## Work task
Your job is to set down the stretch of entries that opens with the line containing "Message* (31, 1462)" and closes with the line containing "Name* (23, 1593)". Keep both end lines, copy each exactly, and add nothing.

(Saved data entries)
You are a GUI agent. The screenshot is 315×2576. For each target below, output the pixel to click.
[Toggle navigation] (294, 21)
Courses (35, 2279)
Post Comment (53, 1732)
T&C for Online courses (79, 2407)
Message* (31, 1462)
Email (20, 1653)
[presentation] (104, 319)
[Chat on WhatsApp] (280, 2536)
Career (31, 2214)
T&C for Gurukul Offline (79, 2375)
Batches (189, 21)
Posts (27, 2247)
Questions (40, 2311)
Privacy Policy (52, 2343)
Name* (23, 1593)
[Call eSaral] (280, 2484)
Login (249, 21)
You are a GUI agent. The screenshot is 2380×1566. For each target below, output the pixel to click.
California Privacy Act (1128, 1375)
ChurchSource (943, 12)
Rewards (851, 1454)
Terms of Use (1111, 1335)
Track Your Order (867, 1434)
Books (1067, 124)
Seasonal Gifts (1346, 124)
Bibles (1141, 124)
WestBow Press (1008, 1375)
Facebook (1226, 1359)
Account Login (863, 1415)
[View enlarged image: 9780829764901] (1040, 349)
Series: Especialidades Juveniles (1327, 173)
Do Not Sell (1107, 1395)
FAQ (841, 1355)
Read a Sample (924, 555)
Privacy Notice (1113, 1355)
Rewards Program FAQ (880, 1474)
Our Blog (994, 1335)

## Answer to the problem
Message* (31, 1462)
Email (20, 1653)
[presentation] (104, 319)
[Chat on WhatsApp] (280, 2536)
Career (31, 2214)
T&C for Gurukul Offline (79, 2375)
Batches (189, 21)
Posts (27, 2247)
Questions (40, 2311)
Privacy Policy (52, 2343)
Name* (23, 1593)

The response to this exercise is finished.